══ Supplied information ══

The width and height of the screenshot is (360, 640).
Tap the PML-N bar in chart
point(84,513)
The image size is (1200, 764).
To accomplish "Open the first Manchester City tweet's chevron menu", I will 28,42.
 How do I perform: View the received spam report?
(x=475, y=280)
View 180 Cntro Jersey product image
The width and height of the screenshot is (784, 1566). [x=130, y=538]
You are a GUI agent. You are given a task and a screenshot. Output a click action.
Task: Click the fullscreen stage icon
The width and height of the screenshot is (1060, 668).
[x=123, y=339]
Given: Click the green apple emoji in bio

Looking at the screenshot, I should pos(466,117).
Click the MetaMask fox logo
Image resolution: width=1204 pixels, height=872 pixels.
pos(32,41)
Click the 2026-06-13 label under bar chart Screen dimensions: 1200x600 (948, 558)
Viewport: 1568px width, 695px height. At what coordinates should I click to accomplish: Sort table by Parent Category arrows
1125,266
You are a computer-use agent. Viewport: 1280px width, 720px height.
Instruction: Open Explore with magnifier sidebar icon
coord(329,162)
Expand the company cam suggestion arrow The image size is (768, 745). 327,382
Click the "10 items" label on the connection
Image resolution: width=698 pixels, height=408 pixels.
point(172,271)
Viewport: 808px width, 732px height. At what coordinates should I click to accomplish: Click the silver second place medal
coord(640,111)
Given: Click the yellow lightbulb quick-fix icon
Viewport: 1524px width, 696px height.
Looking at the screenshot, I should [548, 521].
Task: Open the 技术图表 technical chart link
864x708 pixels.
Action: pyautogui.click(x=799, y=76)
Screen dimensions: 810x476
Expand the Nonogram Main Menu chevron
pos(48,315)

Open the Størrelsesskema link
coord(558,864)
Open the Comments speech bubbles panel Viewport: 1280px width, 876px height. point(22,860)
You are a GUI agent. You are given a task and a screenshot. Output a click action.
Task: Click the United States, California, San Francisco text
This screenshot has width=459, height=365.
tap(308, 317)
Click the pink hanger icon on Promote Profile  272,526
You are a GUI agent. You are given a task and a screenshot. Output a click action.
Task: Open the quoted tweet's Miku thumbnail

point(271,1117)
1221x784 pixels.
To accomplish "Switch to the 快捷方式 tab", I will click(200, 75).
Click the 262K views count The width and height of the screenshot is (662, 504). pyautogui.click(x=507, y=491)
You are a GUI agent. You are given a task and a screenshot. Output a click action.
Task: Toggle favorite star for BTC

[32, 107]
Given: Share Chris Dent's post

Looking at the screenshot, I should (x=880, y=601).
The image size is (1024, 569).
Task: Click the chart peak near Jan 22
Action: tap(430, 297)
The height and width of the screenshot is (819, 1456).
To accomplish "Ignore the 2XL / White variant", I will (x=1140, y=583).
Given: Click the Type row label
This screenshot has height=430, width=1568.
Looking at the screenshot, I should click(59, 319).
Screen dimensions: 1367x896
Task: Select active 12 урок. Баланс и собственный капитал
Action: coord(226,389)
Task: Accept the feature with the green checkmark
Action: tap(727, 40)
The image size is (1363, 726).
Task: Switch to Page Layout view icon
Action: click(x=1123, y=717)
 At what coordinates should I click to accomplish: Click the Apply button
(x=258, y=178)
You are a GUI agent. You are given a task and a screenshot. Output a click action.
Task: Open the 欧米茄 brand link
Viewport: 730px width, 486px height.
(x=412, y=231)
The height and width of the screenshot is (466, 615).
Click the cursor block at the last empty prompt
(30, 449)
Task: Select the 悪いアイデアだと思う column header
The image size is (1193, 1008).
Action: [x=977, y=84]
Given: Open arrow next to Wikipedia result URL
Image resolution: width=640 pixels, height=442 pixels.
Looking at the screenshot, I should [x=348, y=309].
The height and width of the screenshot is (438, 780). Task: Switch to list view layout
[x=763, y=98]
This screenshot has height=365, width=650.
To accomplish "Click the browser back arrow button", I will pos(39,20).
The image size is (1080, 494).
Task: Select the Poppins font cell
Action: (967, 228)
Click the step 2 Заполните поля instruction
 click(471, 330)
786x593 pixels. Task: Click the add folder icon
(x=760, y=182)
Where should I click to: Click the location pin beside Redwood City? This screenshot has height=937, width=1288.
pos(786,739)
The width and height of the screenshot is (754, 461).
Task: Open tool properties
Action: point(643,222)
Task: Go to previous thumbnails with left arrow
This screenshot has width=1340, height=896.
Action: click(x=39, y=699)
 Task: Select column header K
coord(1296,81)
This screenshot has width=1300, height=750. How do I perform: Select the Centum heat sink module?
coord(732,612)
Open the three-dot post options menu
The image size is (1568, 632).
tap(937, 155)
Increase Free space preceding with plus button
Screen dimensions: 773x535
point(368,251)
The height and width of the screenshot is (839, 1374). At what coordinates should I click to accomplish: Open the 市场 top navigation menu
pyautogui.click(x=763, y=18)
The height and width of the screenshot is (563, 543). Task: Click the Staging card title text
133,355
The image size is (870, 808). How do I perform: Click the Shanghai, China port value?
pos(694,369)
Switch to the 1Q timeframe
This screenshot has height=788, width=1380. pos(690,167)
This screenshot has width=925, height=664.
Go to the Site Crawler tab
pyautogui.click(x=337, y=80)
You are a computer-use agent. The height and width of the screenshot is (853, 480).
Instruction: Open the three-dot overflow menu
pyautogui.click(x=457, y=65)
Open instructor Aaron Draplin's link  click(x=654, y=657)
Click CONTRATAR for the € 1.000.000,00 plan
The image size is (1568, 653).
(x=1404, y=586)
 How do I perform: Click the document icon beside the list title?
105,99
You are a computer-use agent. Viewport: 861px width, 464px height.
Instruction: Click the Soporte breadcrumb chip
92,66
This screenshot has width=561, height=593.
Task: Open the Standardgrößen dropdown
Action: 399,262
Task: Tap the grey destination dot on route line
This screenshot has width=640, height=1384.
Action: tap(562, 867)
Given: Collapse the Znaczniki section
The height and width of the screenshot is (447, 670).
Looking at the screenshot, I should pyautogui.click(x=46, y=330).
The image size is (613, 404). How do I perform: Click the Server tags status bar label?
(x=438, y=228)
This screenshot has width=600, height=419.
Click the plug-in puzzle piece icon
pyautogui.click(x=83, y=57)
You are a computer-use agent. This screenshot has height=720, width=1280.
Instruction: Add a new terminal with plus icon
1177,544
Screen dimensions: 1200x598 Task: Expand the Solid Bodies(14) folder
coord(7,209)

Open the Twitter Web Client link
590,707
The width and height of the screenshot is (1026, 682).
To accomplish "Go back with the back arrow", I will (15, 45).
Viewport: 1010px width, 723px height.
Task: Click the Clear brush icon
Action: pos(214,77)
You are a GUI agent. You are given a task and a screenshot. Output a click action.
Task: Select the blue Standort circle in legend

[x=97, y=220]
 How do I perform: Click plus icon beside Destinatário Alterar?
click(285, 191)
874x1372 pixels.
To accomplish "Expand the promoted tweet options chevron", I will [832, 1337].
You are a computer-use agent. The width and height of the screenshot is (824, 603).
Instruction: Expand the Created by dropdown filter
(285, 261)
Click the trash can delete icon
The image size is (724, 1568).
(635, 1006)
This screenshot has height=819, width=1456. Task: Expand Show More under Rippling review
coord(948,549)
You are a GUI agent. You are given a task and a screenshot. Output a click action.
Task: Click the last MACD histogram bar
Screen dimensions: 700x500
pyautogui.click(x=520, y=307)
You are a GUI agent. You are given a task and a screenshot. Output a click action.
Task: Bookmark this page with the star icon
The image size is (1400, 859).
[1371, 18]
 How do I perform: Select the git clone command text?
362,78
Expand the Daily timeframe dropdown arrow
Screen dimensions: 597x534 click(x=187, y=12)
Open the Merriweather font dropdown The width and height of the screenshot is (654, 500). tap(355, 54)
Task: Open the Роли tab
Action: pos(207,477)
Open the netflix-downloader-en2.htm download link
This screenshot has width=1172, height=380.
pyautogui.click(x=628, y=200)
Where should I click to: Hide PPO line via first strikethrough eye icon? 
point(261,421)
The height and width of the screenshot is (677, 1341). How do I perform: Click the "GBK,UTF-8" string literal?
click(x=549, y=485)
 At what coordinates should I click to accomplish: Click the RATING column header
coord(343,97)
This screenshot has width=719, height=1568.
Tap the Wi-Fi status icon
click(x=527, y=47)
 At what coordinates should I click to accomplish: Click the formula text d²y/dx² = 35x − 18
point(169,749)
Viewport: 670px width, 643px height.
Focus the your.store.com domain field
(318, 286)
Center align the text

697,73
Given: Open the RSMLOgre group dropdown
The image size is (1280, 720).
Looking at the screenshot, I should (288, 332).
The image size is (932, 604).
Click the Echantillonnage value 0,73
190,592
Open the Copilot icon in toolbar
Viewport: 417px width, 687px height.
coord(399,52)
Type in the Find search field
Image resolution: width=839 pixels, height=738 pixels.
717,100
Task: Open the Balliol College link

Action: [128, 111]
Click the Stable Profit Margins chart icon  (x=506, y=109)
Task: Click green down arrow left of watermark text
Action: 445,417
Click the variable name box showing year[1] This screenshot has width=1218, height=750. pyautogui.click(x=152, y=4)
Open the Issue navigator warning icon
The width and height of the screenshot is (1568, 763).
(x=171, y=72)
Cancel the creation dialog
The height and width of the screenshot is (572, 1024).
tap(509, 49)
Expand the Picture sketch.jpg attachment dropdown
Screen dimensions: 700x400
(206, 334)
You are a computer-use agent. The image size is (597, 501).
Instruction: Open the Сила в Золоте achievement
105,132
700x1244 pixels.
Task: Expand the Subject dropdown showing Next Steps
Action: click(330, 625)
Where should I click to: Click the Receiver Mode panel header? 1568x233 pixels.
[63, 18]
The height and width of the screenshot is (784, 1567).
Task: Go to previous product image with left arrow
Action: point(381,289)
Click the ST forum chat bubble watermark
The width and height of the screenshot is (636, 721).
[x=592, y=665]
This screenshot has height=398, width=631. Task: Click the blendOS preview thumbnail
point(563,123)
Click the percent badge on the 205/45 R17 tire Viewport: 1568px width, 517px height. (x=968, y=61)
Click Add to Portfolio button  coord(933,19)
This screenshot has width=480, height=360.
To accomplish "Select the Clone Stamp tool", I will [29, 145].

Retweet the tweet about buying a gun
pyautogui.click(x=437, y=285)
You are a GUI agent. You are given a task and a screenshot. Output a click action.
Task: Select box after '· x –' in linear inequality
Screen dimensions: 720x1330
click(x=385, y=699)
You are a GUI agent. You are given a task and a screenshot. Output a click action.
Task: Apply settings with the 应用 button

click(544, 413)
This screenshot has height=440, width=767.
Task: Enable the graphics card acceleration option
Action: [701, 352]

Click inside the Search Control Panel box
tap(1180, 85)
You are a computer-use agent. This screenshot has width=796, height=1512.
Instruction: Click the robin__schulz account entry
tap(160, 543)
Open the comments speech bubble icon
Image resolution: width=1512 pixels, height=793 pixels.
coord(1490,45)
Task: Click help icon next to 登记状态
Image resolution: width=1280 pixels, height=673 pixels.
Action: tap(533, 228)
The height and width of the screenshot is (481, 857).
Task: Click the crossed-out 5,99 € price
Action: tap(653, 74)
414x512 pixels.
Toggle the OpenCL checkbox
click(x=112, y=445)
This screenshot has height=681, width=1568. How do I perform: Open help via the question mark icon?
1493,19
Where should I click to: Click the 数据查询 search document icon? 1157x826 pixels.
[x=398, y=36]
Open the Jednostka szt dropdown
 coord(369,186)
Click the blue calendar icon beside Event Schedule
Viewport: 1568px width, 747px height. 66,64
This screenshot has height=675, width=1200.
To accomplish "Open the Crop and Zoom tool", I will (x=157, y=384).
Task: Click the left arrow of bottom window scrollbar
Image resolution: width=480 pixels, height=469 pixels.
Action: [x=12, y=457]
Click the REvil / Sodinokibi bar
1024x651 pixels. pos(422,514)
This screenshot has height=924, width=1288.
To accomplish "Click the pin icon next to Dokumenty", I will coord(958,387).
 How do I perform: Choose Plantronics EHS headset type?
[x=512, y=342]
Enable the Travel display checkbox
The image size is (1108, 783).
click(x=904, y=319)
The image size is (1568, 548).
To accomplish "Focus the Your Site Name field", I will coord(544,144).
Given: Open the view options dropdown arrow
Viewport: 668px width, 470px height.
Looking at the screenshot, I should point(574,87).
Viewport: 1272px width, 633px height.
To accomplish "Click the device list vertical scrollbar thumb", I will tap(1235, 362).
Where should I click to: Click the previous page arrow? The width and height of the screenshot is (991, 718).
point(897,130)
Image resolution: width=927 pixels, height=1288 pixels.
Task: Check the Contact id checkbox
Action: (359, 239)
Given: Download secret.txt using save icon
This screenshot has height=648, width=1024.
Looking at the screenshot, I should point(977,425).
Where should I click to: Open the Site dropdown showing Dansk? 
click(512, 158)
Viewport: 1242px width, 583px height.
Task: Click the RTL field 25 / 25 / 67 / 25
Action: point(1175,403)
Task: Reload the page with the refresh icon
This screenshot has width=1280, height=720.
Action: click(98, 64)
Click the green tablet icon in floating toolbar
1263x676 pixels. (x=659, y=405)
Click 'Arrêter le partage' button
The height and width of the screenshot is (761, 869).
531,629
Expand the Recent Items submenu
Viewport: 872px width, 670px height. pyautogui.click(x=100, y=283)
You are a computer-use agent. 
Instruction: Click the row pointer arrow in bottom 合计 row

═══

**Assigned task**: Check every line of the entries above, and copy those that carry the string "scrollbar".

**Finished task**:
Task: Click the left arrow of bottom window scrollbar
To accomplish "Click the device list vertical scrollbar thumb", I will tap(1235, 362).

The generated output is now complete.